== RECORDS FOR THIS TASK
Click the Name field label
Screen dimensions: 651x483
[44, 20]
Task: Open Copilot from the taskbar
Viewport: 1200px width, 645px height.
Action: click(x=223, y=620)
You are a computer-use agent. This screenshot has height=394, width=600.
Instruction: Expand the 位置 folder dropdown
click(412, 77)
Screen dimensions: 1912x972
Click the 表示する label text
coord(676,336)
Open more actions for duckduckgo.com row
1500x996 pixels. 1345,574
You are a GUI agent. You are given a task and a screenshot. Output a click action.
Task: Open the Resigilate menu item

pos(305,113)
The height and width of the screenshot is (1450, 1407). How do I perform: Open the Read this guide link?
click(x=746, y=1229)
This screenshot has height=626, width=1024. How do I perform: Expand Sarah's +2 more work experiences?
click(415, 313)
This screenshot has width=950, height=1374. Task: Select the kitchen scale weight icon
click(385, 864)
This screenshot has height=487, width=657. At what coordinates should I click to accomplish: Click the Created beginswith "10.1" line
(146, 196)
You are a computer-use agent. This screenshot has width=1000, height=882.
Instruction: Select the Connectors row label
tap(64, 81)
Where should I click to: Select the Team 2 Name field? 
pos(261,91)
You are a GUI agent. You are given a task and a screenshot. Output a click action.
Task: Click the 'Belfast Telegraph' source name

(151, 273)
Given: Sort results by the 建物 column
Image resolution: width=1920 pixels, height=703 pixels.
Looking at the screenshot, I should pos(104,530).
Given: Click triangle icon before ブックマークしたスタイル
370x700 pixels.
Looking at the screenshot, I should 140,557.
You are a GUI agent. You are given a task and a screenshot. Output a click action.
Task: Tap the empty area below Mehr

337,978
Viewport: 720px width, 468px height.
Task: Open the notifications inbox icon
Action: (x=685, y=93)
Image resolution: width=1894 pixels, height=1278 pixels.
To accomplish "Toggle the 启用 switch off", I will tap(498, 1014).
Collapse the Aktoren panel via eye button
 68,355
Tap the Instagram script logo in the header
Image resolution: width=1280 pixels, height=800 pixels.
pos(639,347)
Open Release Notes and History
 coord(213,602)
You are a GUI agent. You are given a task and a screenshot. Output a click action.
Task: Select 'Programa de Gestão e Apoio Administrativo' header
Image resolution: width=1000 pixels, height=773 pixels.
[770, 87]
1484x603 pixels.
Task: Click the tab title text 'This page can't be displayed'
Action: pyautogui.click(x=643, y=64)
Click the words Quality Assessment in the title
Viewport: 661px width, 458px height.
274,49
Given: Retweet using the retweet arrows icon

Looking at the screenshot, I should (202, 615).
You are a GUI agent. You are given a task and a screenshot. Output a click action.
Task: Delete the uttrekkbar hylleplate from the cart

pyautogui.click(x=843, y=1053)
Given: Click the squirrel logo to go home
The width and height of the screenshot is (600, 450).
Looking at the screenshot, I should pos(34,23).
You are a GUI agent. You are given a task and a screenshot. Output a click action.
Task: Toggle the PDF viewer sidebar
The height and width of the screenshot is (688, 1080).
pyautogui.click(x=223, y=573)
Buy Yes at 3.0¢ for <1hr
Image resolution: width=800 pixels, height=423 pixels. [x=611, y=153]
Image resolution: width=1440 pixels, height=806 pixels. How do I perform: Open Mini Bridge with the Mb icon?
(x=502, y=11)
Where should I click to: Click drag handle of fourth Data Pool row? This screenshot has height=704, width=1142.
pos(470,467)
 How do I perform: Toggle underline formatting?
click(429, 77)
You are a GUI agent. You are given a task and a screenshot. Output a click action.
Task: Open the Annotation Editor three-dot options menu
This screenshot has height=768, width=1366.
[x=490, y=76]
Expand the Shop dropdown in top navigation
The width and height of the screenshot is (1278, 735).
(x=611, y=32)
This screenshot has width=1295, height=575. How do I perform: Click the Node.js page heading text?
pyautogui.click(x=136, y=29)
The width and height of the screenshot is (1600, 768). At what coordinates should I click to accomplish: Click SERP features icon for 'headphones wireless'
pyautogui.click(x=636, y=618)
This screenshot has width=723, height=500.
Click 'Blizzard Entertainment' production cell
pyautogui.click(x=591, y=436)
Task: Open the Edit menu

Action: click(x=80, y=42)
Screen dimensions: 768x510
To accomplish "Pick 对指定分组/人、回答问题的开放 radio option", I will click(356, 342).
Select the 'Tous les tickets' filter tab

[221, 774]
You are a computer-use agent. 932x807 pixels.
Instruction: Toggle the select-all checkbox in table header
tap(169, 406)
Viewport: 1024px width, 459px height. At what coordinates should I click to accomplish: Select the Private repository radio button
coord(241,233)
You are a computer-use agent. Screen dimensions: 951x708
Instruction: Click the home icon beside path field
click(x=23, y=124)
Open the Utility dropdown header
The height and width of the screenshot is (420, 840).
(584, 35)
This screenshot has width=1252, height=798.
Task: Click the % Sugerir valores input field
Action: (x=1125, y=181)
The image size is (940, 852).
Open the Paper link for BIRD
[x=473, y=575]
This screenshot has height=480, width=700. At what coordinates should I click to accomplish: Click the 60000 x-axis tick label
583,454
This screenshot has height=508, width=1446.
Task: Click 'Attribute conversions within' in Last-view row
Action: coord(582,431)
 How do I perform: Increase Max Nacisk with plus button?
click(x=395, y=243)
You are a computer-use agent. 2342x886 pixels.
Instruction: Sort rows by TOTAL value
====
*TASK*. The full set of data above must come back exactly as written.

*SOLUTION*.
Click the Name field label
Screen dimensions: 651x483
[44, 20]
Task: Open Copilot from the taskbar
Viewport: 1200px width, 645px height.
Action: click(x=223, y=620)
You are a computer-use agent. This screenshot has height=394, width=600.
Instruction: Expand the 位置 folder dropdown
click(412, 77)
Screen dimensions: 1912x972
Click the 表示する label text
coord(676,336)
Open more actions for duckduckgo.com row
1500x996 pixels. 1345,574
You are a GUI agent. You are given a task and a screenshot. Output a click action.
Task: Open the Resigilate menu item

pos(305,113)
The height and width of the screenshot is (1450, 1407). How do I perform: Open the Read this guide link?
click(x=746, y=1229)
This screenshot has height=626, width=1024. How do I perform: Expand Sarah's +2 more work experiences?
click(415, 313)
This screenshot has width=950, height=1374. Task: Select the kitchen scale weight icon
click(385, 864)
This screenshot has height=487, width=657. At what coordinates should I click to accomplish: Click the Created beginswith "10.1" line
(146, 196)
You are a computer-use agent. This screenshot has width=1000, height=882.
Instruction: Select the Connectors row label
tap(64, 81)
Where should I click to: Select the Team 2 Name field? 
pos(261,91)
You are a GUI agent. You are given a task and a screenshot. Output a click action.
Task: Click the 'Belfast Telegraph' source name

(151, 273)
Given: Sort results by the 建物 column
Image resolution: width=1920 pixels, height=703 pixels.
Looking at the screenshot, I should pos(104,530).
Given: Click triangle icon before ブックマークしたスタイル
370x700 pixels.
Looking at the screenshot, I should 140,557.
You are a GUI agent. You are given a task and a screenshot. Output a click action.
Task: Tap the empty area below Mehr

337,978
Viewport: 720px width, 468px height.
Task: Open the notifications inbox icon
Action: (x=685, y=93)
Image resolution: width=1894 pixels, height=1278 pixels.
To accomplish "Toggle the 启用 switch off", I will tap(498, 1014).
Collapse the Aktoren panel via eye button
 68,355
Tap the Instagram script logo in the header
Image resolution: width=1280 pixels, height=800 pixels.
pos(639,347)
Open Release Notes and History
 coord(213,602)
You are a GUI agent. You are given a task and a screenshot. Output a click action.
Task: Select 'Programa de Gestão e Apoio Administrativo' header
Image resolution: width=1000 pixels, height=773 pixels.
[770, 87]
1484x603 pixels.
Task: Click the tab title text 'This page can't be displayed'
Action: pyautogui.click(x=643, y=64)
Click the words Quality Assessment in the title
Viewport: 661px width, 458px height.
274,49
Given: Retweet using the retweet arrows icon

Looking at the screenshot, I should (202, 615).
You are a GUI agent. You are given a task and a screenshot. Output a click action.
Task: Delete the uttrekkbar hylleplate from the cart

pyautogui.click(x=843, y=1053)
Given: Click the squirrel logo to go home
The width and height of the screenshot is (600, 450).
Looking at the screenshot, I should pos(34,23).
You are a GUI agent. You are given a task and a screenshot. Output a click action.
Task: Toggle the PDF viewer sidebar
The height and width of the screenshot is (688, 1080).
pyautogui.click(x=223, y=573)
Buy Yes at 3.0¢ for <1hr
Image resolution: width=800 pixels, height=423 pixels. [x=611, y=153]
Image resolution: width=1440 pixels, height=806 pixels. How do I perform: Open Mini Bridge with the Mb icon?
(x=502, y=11)
Where should I click to: Click drag handle of fourth Data Pool row? This screenshot has height=704, width=1142.
pos(470,467)
 How do I perform: Toggle underline formatting?
click(429, 77)
You are a GUI agent. You are given a task and a screenshot. Output a click action.
Task: Open the Annotation Editor three-dot options menu
This screenshot has height=768, width=1366.
[x=490, y=76]
Expand the Shop dropdown in top navigation
The width and height of the screenshot is (1278, 735).
(x=611, y=32)
This screenshot has width=1295, height=575. How do I perform: Click the Node.js page heading text?
pyautogui.click(x=136, y=29)
The width and height of the screenshot is (1600, 768). At what coordinates should I click to accomplish: Click SERP features icon for 'headphones wireless'
pyautogui.click(x=636, y=618)
This screenshot has width=723, height=500.
Click 'Blizzard Entertainment' production cell
pyautogui.click(x=591, y=436)
Task: Open the Edit menu

Action: click(x=80, y=42)
Screen dimensions: 768x510
To accomplish "Pick 对指定分组/人、回答问题的开放 radio option", I will click(356, 342).
Select the 'Tous les tickets' filter tab

[221, 774]
You are a computer-use agent. 932x807 pixels.
Instruction: Toggle the select-all checkbox in table header
tap(169, 406)
Viewport: 1024px width, 459px height. At what coordinates should I click to accomplish: Select the Private repository radio button
coord(241,233)
You are a computer-use agent. Screen dimensions: 951x708
Instruction: Click the home icon beside path field
click(x=23, y=124)
Open the Utility dropdown header
The height and width of the screenshot is (420, 840).
(584, 35)
This screenshot has width=1252, height=798.
Task: Click the % Sugerir valores input field
Action: (x=1125, y=181)
The image size is (940, 852).
Open the Paper link for BIRD
[x=473, y=575]
This screenshot has height=480, width=700. At what coordinates should I click to accomplish: Click the 60000 x-axis tick label
583,454
This screenshot has height=508, width=1446.
Task: Click 'Attribute conversions within' in Last-view row
Action: coord(582,431)
 How do I perform: Increase Max Nacisk with plus button?
click(x=395, y=243)
You are a computer-use agent. 2342x886 pixels.
Instruction: Sort rows by TOTAL value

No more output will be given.